It was a familiar sight: the twelve giant film trucks parked on Christie Street near the Wychwood Barns on Tuesday afternoon; the stunt team choreographing a fight on the lawn; the transformation of one of the barns into a nightclub set, complete with rows of spinning disco balls, white leather sofas, and rectangular light boxes casting a periwinkle glow. It could have been one of the countless U.S. big-studio films in which Toronto has posed as Chicago, New York, Detroit, Berlin.

But this movie, Scott Pilgrim vs. the World, is not only being shot in Toronto. It stars Toronto.

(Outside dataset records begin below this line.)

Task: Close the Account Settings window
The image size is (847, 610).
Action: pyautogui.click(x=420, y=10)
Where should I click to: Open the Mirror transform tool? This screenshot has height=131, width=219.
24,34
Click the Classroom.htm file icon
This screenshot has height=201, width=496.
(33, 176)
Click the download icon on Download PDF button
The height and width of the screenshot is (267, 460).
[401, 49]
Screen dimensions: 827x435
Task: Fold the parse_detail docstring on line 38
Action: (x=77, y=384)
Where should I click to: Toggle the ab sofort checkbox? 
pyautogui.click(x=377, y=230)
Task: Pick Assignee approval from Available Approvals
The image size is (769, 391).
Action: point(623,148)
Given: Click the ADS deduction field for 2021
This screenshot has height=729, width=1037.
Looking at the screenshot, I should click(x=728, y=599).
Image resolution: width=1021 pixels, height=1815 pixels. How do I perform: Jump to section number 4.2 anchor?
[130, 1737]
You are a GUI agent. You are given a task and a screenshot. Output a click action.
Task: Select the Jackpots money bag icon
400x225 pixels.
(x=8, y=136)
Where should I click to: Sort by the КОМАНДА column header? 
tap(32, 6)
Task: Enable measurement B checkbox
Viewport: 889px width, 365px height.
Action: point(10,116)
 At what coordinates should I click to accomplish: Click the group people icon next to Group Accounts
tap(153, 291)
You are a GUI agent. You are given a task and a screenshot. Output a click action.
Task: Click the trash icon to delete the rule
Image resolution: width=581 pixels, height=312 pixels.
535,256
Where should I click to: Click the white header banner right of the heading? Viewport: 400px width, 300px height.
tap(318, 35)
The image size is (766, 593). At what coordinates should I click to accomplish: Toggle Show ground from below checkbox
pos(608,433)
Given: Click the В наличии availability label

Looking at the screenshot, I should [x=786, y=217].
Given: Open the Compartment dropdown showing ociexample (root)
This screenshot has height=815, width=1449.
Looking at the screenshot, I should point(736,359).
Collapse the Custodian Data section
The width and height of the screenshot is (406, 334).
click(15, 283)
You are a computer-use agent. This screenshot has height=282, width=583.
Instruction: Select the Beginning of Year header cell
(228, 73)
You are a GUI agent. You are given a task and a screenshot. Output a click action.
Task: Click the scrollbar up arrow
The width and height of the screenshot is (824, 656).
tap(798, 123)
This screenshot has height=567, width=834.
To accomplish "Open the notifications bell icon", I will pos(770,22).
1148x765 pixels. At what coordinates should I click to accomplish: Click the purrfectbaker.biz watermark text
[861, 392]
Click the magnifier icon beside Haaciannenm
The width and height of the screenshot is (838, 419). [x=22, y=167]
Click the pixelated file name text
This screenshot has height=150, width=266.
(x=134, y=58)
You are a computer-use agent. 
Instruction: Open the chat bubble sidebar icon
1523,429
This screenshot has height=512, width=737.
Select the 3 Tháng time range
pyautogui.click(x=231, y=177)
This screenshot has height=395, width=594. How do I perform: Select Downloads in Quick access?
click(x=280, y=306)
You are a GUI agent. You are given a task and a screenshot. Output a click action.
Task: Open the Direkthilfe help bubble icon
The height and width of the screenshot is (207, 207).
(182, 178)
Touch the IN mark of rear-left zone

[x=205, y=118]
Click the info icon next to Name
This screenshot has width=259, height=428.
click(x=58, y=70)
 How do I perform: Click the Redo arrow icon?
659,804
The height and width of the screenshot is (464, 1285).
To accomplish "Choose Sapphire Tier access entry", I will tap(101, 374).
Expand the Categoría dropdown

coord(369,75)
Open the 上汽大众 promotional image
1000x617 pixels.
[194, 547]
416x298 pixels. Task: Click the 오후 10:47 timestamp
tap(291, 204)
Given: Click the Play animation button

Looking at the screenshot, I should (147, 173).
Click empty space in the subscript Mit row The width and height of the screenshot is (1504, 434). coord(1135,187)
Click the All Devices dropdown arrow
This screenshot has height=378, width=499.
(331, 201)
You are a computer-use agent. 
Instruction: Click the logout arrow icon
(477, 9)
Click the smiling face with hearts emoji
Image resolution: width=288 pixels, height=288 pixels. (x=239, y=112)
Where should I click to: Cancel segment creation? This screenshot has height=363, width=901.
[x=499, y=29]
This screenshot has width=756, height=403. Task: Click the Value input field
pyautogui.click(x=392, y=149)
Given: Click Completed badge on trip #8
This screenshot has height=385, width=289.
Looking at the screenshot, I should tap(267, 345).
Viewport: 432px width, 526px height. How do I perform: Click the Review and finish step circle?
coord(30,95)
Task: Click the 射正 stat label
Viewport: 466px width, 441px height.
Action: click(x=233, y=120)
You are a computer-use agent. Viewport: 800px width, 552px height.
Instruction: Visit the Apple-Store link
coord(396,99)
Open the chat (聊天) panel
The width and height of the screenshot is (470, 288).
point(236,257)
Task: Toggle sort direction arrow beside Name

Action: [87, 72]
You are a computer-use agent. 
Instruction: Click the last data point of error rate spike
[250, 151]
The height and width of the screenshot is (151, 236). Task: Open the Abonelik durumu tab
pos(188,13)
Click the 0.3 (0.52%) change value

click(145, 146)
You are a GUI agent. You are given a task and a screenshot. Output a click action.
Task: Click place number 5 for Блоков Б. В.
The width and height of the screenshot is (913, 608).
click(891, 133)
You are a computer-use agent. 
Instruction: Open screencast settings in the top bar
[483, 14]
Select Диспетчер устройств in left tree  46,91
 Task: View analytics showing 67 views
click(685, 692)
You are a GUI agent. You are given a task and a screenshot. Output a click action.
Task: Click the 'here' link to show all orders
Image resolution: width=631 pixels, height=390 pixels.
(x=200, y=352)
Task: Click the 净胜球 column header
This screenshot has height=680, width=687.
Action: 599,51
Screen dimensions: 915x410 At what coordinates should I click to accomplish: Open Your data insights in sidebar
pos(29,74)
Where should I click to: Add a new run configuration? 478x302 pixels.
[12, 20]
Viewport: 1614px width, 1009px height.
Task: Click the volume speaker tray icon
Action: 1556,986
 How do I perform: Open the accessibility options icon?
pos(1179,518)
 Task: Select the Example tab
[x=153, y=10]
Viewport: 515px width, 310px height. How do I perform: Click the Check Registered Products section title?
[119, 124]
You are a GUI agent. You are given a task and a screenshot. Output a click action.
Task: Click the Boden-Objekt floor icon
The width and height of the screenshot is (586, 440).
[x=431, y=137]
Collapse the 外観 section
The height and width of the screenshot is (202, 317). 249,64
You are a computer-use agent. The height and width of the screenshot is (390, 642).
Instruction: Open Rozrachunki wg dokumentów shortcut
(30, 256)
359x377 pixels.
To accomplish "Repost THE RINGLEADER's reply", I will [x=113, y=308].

It's a Universal picture with a hot British director (Edgar Wright, who made Shaun of the Dead and Hot Fuzz), a cast of happening twentysomethings (Michael Cera, Chris Evans, Brandon Routh) and a budget nudging $100-million. But when its characters grab a slice at Pizza Pizza, a coffee at Second Cup, or a shirt at the Goodwill on St. Clair West, the store signs are in the shots. Nobody's switching mailboxes or changing the identity of St. Mike's school, the Wychwood Library, or Sonic Boom. When Mr. Cera, as the title character, fights an epic duel at Casa Loma, it's Casa Loma's turrets that loom over him.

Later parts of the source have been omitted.